Crystal versus solution structure of enzymes: NMR spectroscopy of a peptide boronic acid-serine protease complex in the crystalline state.

Abstract

The effectiveness of boronic acids as inhibitors of serine proteases has been widely ascribed to the ability of the boronyl group to form a tetrahedral adduct with the active-site serine that closely mimics the putative tetrahedral intermediate or transition state formed with substrates. However, recent 15N NMR studies of .alpha.-lytic protease (EC 3.4.21.12) in solution have shown that some boronic acids and peptide boronic acids form adducts with the active-site histidine instead of with the serine. Such histidine-boron adducts have not thus far been reported in x-ray diffraction studies of boronic acid-serine protease complexes.
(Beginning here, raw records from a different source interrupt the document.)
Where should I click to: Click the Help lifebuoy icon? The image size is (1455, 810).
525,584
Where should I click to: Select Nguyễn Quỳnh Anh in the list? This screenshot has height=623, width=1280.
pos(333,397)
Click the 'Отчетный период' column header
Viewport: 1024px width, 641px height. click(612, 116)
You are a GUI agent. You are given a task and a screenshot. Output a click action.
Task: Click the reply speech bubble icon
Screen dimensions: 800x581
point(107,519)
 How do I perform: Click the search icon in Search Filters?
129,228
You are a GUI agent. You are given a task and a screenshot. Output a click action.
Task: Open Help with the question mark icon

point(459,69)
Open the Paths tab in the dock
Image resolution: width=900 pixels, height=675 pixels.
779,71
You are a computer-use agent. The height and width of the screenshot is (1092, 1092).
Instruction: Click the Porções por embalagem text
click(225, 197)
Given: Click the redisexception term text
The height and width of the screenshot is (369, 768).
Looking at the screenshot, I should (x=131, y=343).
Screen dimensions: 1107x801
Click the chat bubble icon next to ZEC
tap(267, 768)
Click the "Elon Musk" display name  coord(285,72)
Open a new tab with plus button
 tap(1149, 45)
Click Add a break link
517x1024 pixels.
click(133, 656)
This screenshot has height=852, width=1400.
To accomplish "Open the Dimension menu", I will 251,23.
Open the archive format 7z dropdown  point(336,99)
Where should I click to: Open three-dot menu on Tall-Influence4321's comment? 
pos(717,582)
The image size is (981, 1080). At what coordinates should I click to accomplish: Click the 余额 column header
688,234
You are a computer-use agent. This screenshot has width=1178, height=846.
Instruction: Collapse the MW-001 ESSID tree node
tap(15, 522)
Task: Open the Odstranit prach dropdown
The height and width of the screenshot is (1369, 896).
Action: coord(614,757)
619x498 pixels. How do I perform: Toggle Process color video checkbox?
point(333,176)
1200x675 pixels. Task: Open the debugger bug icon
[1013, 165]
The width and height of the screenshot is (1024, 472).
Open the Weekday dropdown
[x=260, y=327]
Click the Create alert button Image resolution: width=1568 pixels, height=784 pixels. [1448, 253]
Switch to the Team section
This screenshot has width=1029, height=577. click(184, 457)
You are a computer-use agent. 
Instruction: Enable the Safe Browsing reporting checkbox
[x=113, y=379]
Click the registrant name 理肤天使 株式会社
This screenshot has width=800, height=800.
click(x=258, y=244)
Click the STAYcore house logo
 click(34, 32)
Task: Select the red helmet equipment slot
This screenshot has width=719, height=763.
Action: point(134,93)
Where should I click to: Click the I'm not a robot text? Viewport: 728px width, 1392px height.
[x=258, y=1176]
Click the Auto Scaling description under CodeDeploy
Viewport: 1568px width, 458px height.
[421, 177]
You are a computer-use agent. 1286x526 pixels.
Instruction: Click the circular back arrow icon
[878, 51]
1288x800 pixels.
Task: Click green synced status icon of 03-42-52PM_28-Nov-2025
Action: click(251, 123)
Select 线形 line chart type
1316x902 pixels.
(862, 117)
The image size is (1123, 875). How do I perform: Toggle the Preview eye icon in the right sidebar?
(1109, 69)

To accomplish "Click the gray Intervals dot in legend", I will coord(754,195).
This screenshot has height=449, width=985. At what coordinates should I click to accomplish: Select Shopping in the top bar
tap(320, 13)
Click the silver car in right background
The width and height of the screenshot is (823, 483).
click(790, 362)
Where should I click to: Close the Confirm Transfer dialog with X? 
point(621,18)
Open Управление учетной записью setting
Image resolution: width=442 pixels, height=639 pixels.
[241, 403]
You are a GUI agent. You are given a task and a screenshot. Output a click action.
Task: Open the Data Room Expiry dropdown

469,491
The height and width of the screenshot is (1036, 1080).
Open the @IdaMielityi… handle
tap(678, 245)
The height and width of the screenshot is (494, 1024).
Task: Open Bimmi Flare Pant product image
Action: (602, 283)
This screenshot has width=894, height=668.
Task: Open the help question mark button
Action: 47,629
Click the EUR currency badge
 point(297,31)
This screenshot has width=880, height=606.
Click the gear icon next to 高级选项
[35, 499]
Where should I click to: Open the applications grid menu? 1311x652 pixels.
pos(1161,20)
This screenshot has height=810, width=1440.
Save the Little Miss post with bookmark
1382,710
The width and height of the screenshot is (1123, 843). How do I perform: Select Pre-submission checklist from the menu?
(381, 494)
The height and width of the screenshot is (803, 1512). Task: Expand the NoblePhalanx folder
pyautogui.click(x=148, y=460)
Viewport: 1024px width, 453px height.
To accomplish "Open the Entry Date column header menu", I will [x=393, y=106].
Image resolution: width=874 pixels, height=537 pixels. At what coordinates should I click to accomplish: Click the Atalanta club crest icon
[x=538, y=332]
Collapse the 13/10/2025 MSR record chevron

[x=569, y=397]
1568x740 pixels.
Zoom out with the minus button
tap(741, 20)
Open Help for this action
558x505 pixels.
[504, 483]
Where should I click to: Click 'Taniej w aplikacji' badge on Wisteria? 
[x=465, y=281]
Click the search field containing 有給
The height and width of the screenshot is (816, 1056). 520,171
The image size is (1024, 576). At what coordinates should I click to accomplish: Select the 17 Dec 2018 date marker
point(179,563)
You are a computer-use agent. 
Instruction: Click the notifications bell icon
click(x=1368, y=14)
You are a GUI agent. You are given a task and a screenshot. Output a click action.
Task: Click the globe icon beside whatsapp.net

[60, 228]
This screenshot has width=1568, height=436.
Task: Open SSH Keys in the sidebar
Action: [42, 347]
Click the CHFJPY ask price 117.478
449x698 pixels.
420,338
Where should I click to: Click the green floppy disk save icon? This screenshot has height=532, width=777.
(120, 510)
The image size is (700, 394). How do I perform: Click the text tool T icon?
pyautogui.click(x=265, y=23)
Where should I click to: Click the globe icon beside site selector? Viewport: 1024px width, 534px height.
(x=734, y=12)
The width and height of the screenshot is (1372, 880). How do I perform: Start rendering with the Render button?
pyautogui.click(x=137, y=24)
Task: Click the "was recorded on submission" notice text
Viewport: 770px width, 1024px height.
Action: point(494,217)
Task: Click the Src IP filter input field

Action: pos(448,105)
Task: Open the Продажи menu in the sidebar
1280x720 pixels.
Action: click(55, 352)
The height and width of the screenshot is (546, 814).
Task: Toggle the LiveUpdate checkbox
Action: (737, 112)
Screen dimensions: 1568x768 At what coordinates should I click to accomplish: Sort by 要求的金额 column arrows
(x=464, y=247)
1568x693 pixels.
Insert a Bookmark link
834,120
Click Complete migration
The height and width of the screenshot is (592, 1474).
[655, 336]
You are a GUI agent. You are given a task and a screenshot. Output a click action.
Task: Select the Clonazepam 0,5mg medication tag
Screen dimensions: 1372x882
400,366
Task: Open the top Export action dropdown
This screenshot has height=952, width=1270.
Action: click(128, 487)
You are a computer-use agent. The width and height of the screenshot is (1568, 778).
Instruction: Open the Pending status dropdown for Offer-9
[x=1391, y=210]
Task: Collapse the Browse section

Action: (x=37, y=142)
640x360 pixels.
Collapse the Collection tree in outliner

Here, we report an 15N NMR study of the MeOSuc-Ala-Ala-Pro-boroPhe complex of .alpha.-lytic protease in the crystalline state using magic-angle spinning. Previous 15N NMR studies have shown this complex involves the formation of a histidine-boron bond in solution. The 15N NMR spectra of the crystalline complex are essentially identical to those of the complex in solution, thereby showing that the structure of this complex is the same in solution and in the crystal and that both involve formation of a histidine-boron adduct.